START

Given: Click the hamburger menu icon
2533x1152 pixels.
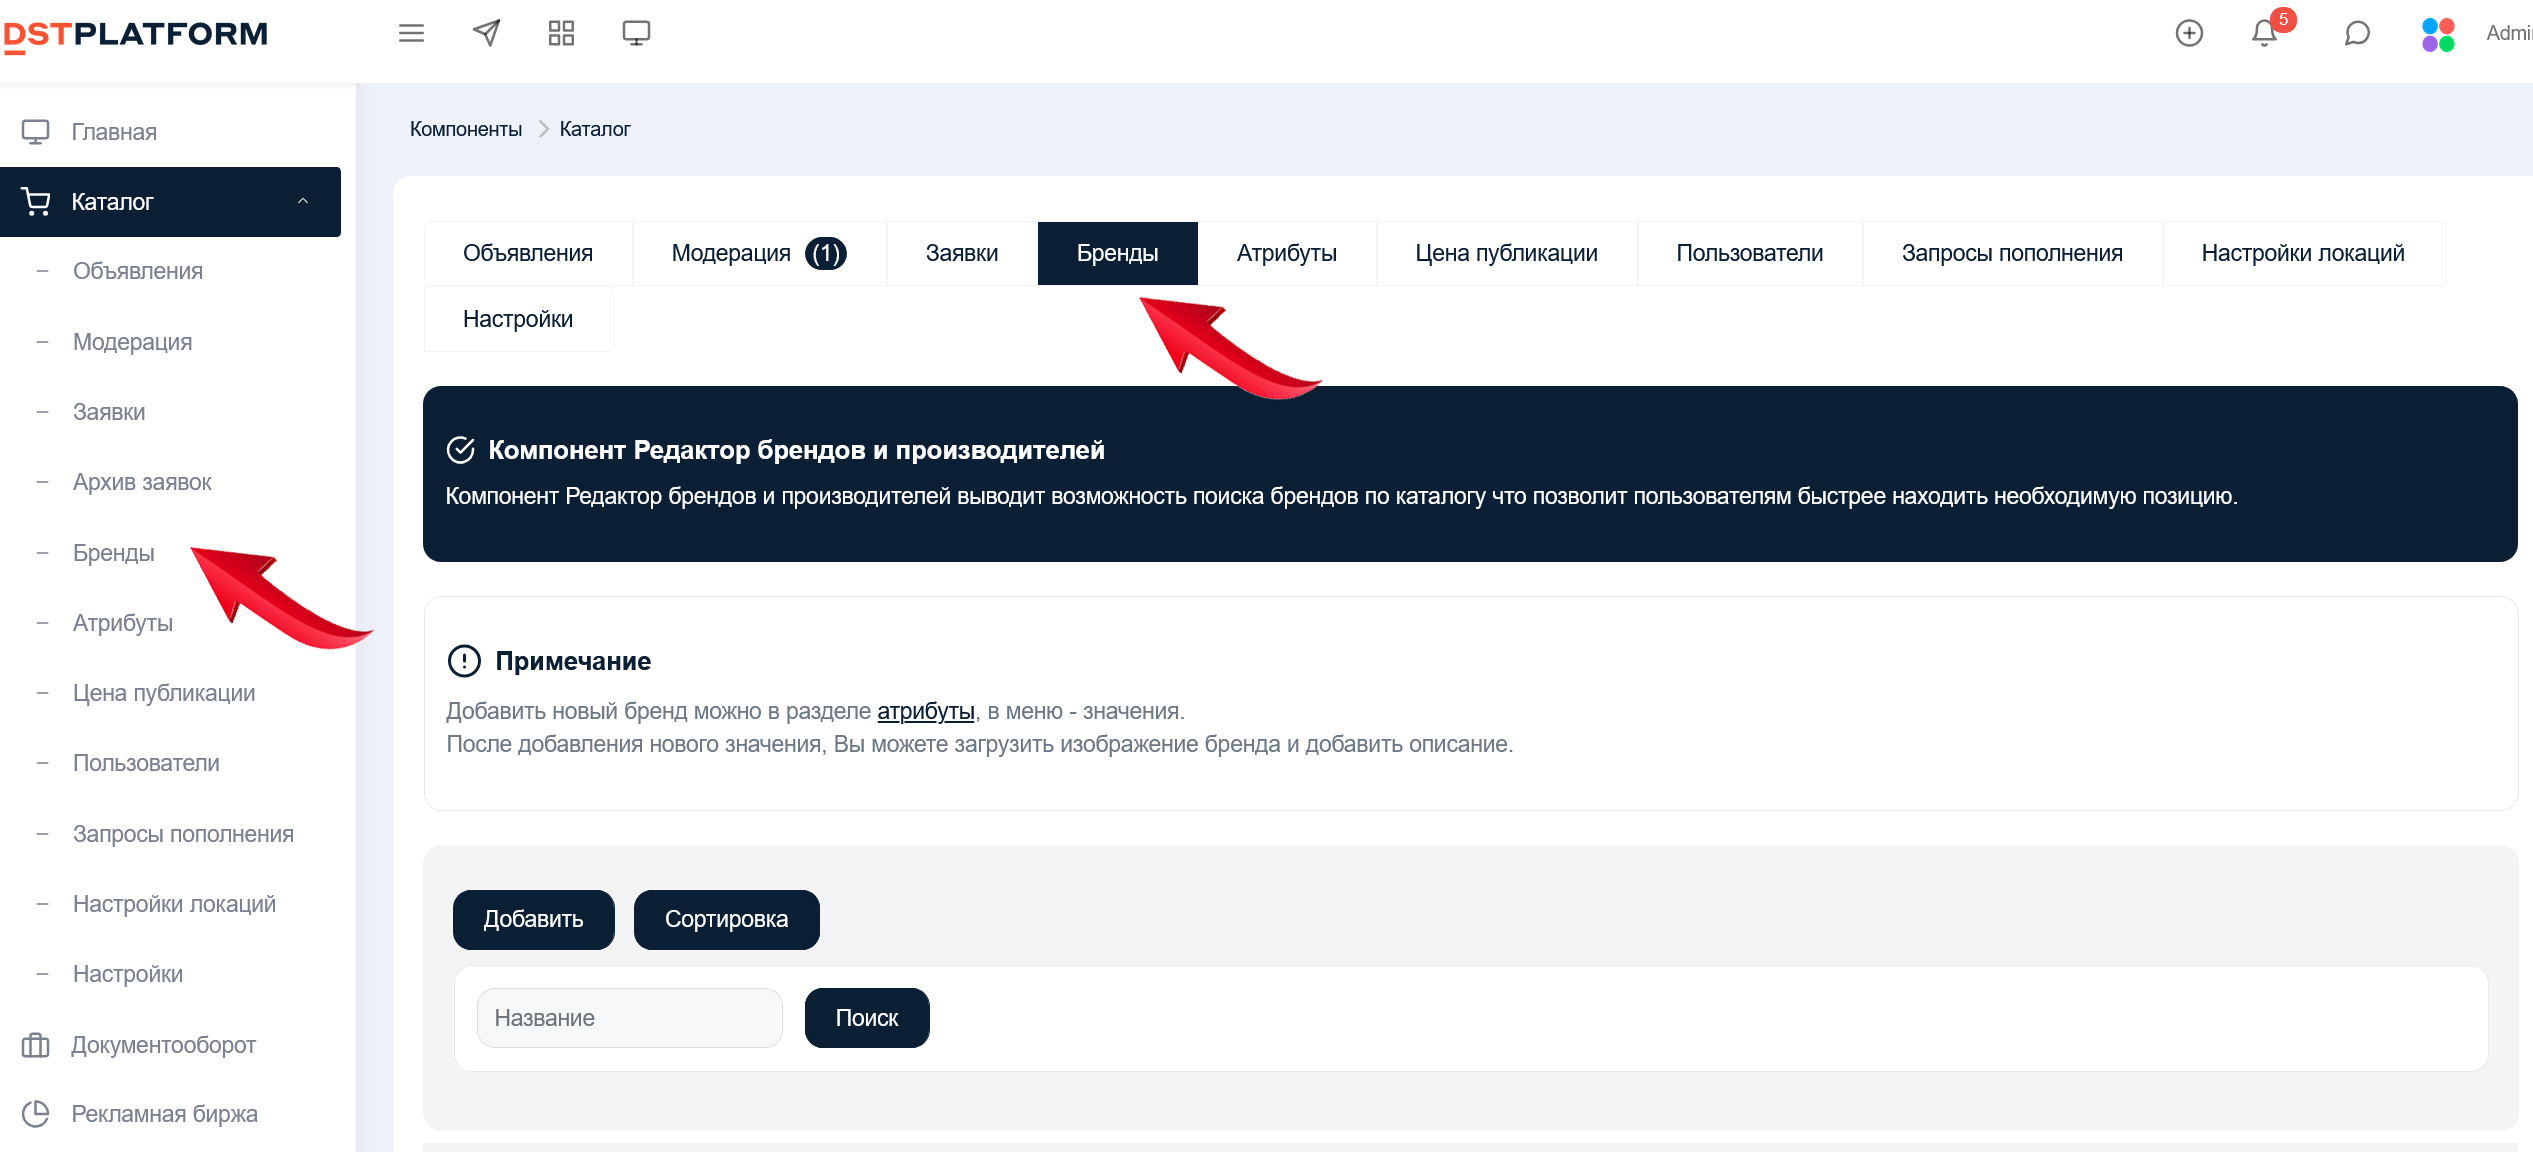Looking at the screenshot, I should tap(411, 33).
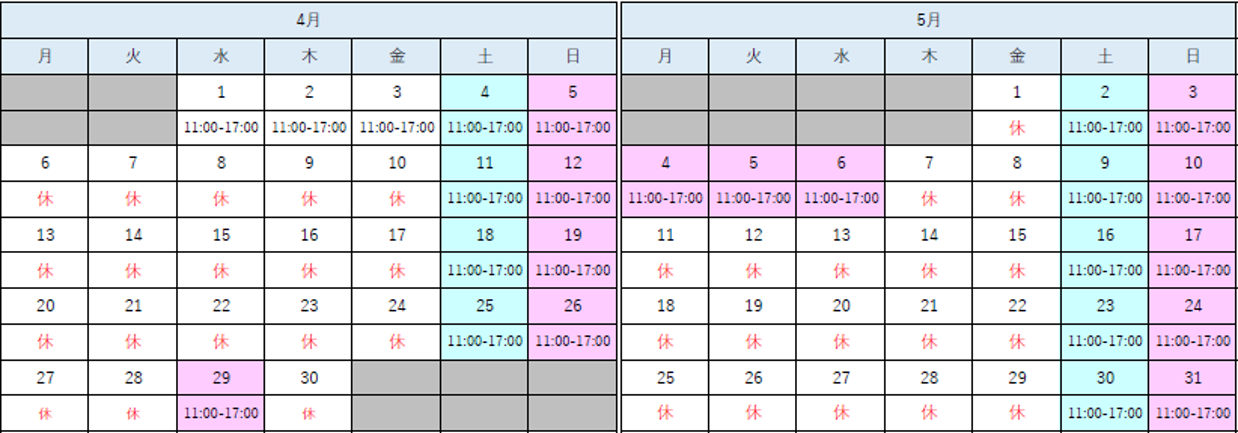Viewport: 1238px width, 433px height.
Task: Click the 土 column header in April
Action: pos(485,56)

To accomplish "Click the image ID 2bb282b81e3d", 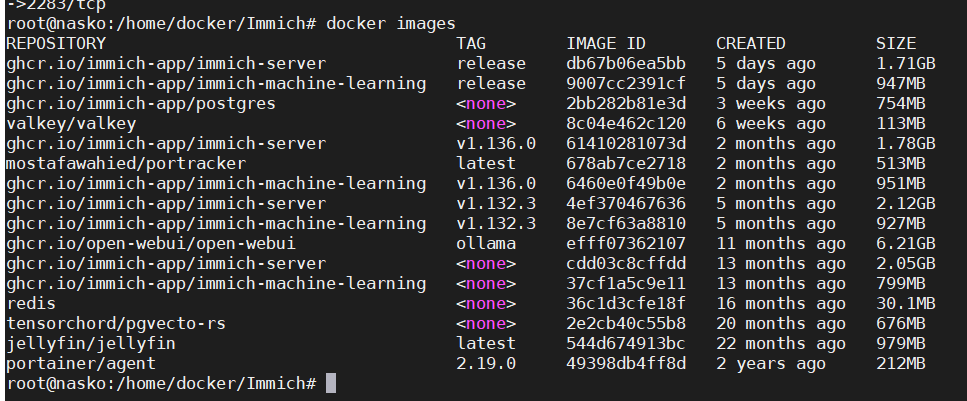I will (626, 103).
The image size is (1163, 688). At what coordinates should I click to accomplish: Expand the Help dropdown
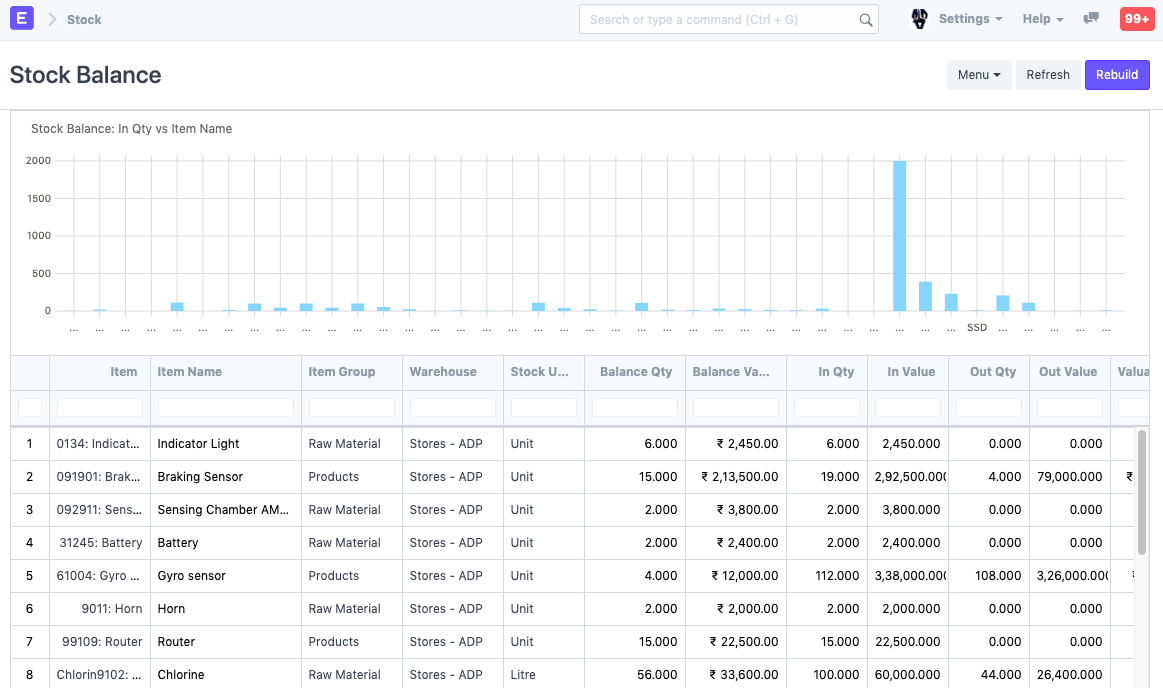click(1042, 19)
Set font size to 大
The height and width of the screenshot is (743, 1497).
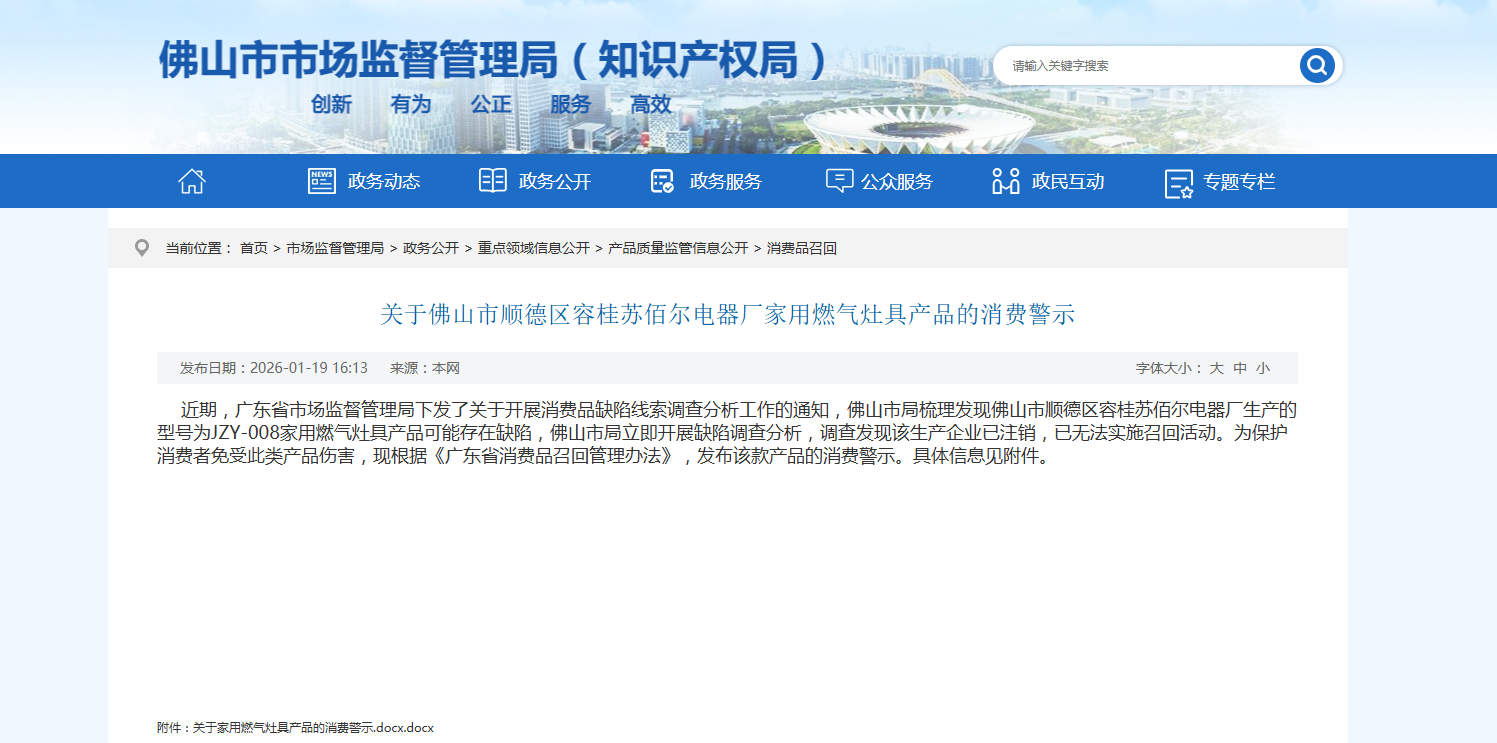pos(1216,368)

END

WRITTEN TASK:
Give the entries as a numbered list, skipping blank lines, starting from the line with "Set font size to 大" and running through the end of the entries. Leave out the pictures.

OUTPUT BELOW:
1. Set font size to 大
2. The height and width of the screenshot is (743, 1497).
3. pos(1216,368)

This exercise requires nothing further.